I sat in the middle of people I had called brothers and sisters for the past three years. I had shared my life with them and forsaken my own family, who weren’t followers of Christ, for this family of God. I had believed they had all the answers. I thought I just needed to align my life with their theology and practices and everything would be okay.
In the sticky summer air, they laughed too loud and excitement filled the air as we rounded the bend into our senior year. But I didn’t fit anymore into their midst. I felt exposed among them, like I wore my broken heart on the outside. People I believed could show me clearly who God was had betrayed me.
Those practices I thought I just needed to emulate to be a “good Christian” were murky now. I saw one thing in the church building, another in school.
I was heart broken over a broken faith in God and in the people of God. I walked away into the humid night and away from all I believed. I thought if I didn’t have all the answers then I didn’t have any at all. All I thought I knew was wrong.
I wish someone had been there to tell me then “I know you feel a bit out of sorts. We all do sometimes. It’s okay. Don’t be afraid. You are so very loved. I pray you would remember it, know it, live it, breathe it, rest in it: beloved.”

_Supplied data_
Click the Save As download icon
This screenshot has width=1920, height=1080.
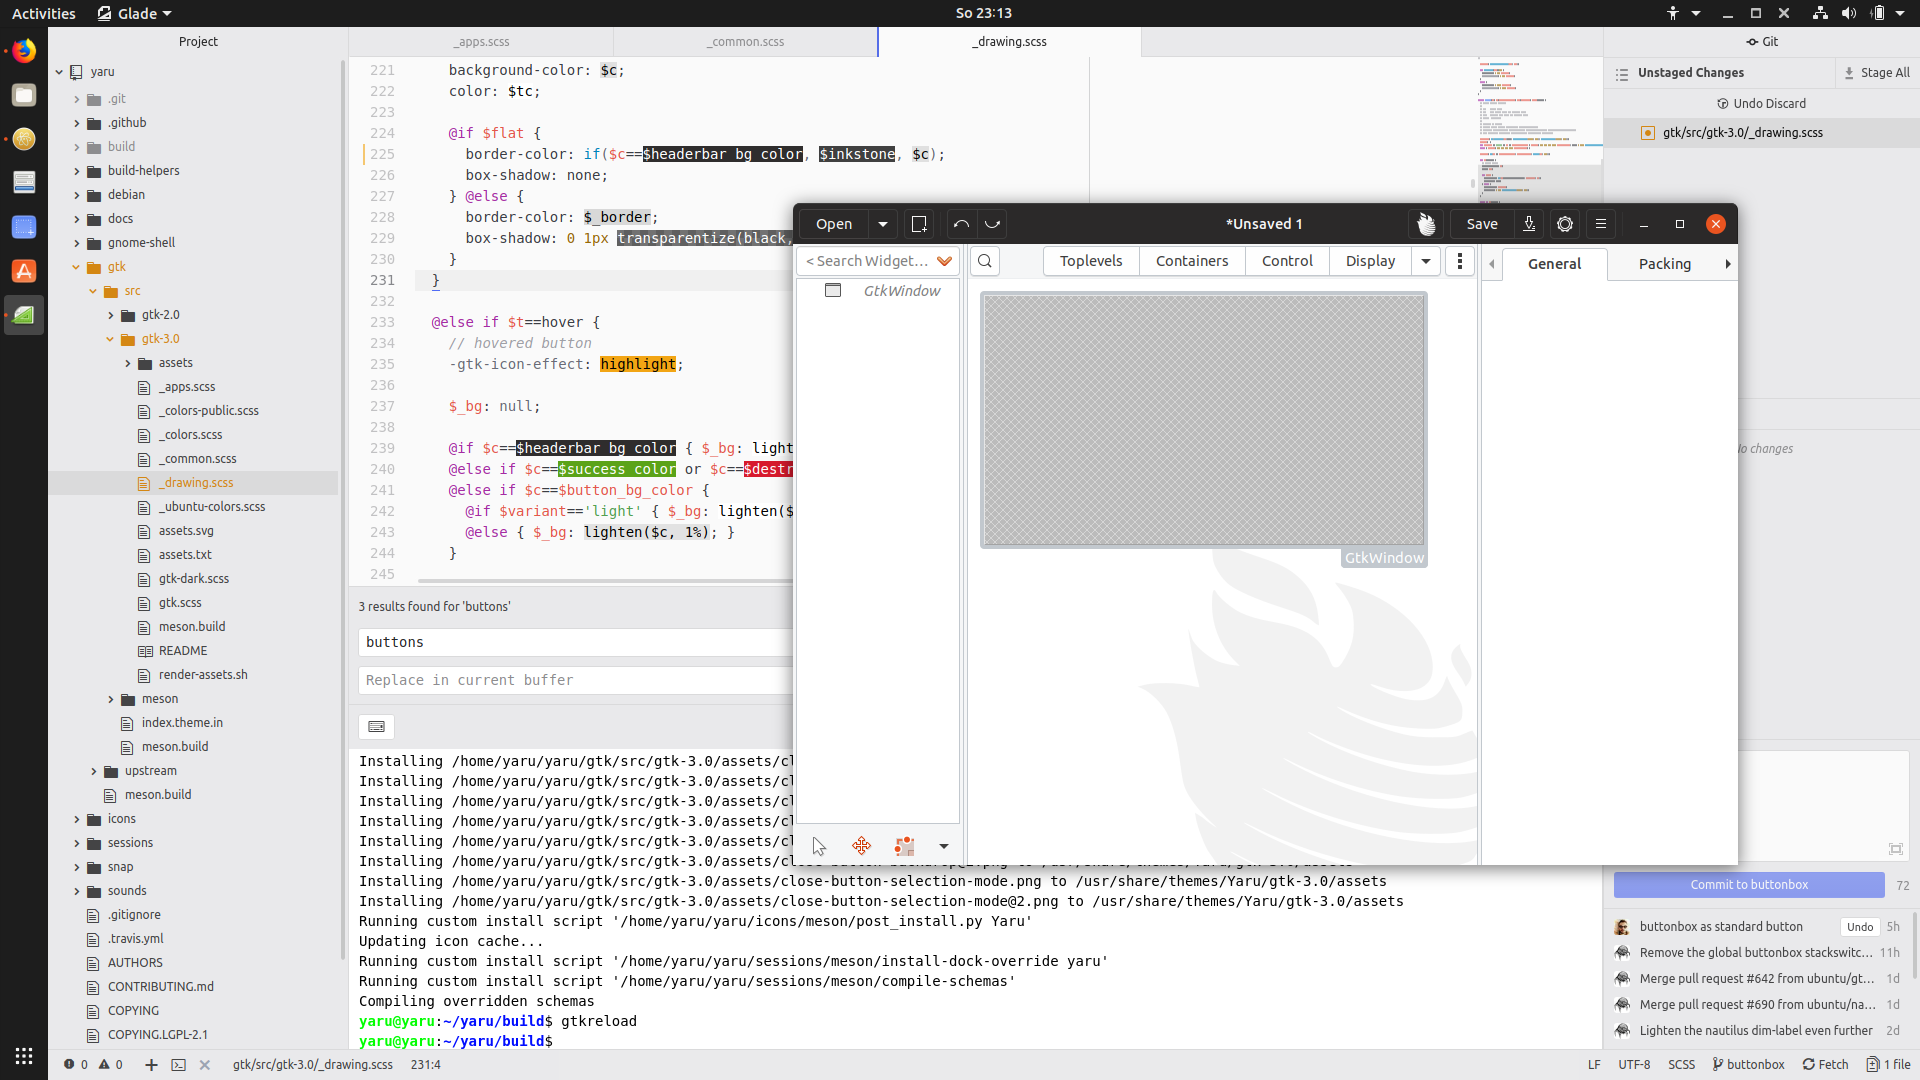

_Exercise details_
Determine whether each statement agrees with the personal account of a lost faith: (a) the writer had spent three years with the people called brothers and sisters; (b) the writer's own family were followers of Christ; (c) the scene among those people takes place in winter. For each, give yes or no with the deciding words of the account quoted exactly.

_Complete output_
(a) Yes: "for the past three years"
(b) No: "who weren’t followers of Christ"
(c) No: "In the sticky summer air"